After 1933 Schlageter became one of the principal heroes of the Nazi regime, along with Horst Wessel, a Nazi stormtrooper who had been killed in Berlin in 1930.

In June 1933, Nazis from the Passau region gathered at the Dreisessel Mountain in the Bavaria Forest to dedicate a Schlageter Memorial. In September 1933, the city of Passau dedicated its own memorial on Hammerberg, overlooking the Inn River. In the spring of 1938, Passau added a Schlageter street and a Schlageter Plaza.

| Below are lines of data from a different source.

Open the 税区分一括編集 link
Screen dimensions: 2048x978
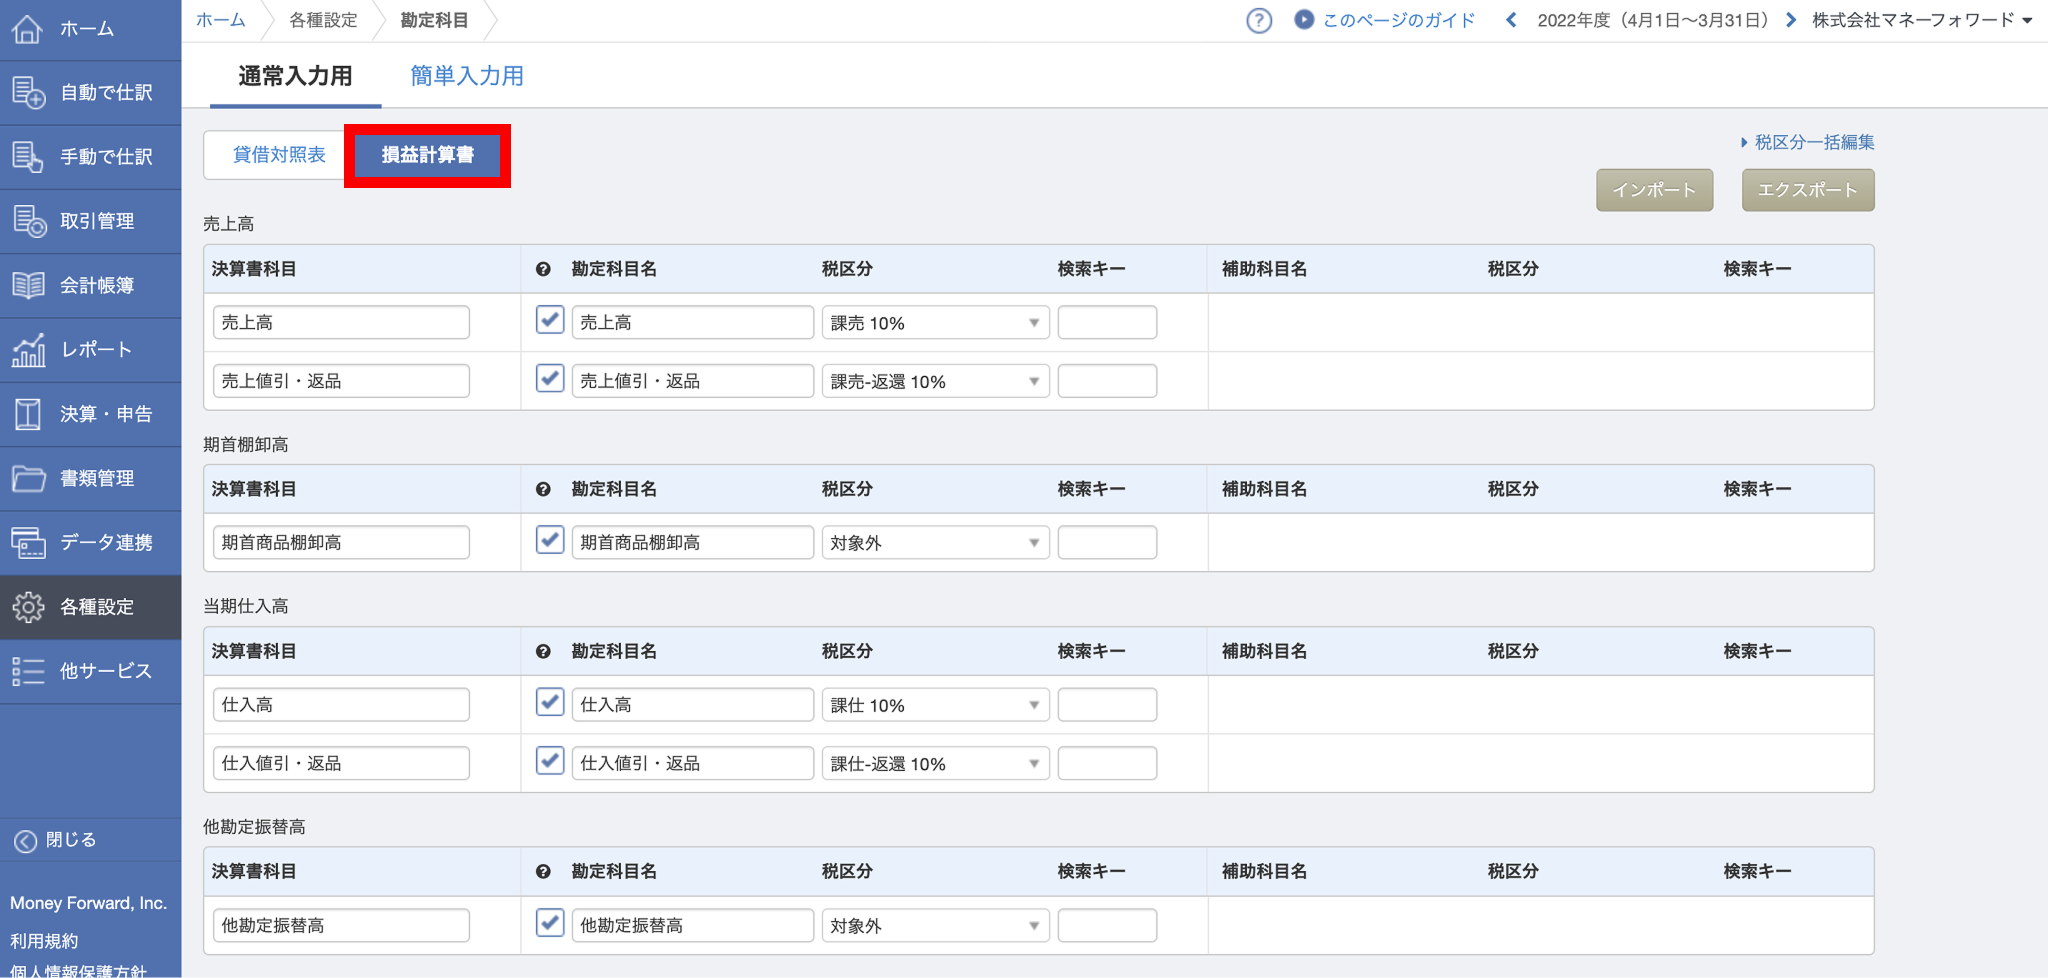click(x=1813, y=142)
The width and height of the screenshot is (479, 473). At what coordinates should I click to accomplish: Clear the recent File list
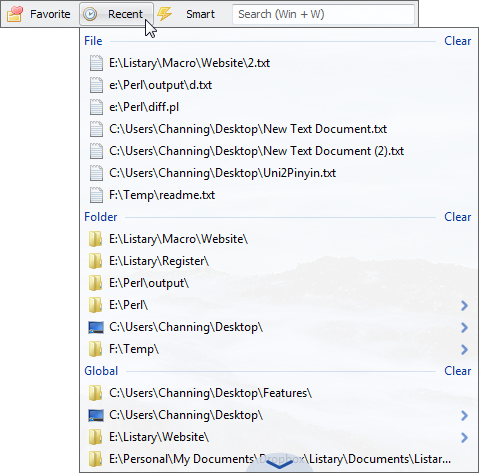(458, 41)
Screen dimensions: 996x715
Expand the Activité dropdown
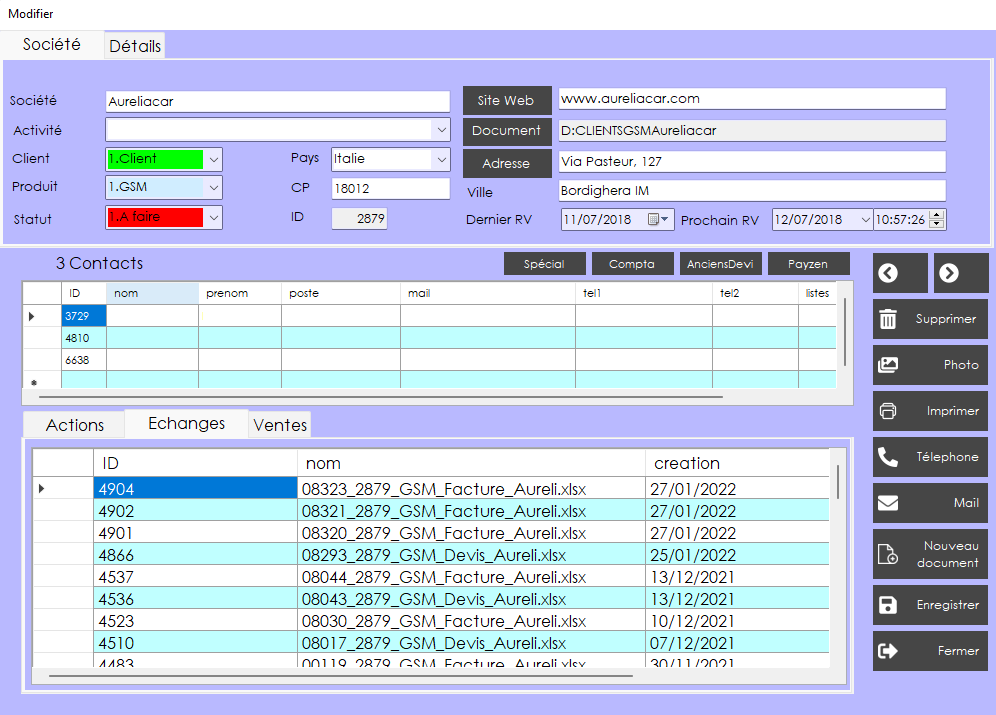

The Nazis renamed the Haus der Technik in Königsberg the Schlageterhaus. Hanns Johst, the Nazi playwright, wrote Schlageter (1933), a biographical drama. It was dedicated to Hitler, and was performed on his first anniversary in power as a theatrical manifesto of Nazism. The line "when I hear the word culture, I reach for my gun", often misattributed to Nazi leaders, derives from this play. The original line is slightly different: "Wenn ich Kultur höre ... entsichere ich meinen Browning," "Whenever I hear of culture... I release the safety-catch of my Browning!" (Act 1, Scene 1). It is spoken by another character in conversation with the young Schlageter.

Several important military ventures were also named for him, including the Jagdgeschwader 26 Schlageter fighter-wing of the Luftwaffe, and the naval vessel Albert Leo Schlageter. His name was also given as a title to two SA groups, the SA-Standarte 39 Schlageter at Düsseldorf and SA-Standarte 142 Albert Leo Schlageter at Lörrach. An army barracks on the south side of Freiburg was also named after him; after World War II, the site of this barracks was occupied by the French army and renamed Quartier Vauban after the French military architect. When the French left in the 1990s, the area became the site of the eco-friendly suburb of Vauban.

Schlageter also featured as a prominent character in British author Geoffrey Moss's 1933 novel I Face the Stars, about the rise of Nazism.

After the war, the main Schlageter memorial was destroyed by occupying Allied forces as part of the denazification process. The Schlageter memorial in Ringelai near Freyung, however, existed until 1977.

The Schlageterinsel or "Schlageter Island" near Soltau continues to bear the name.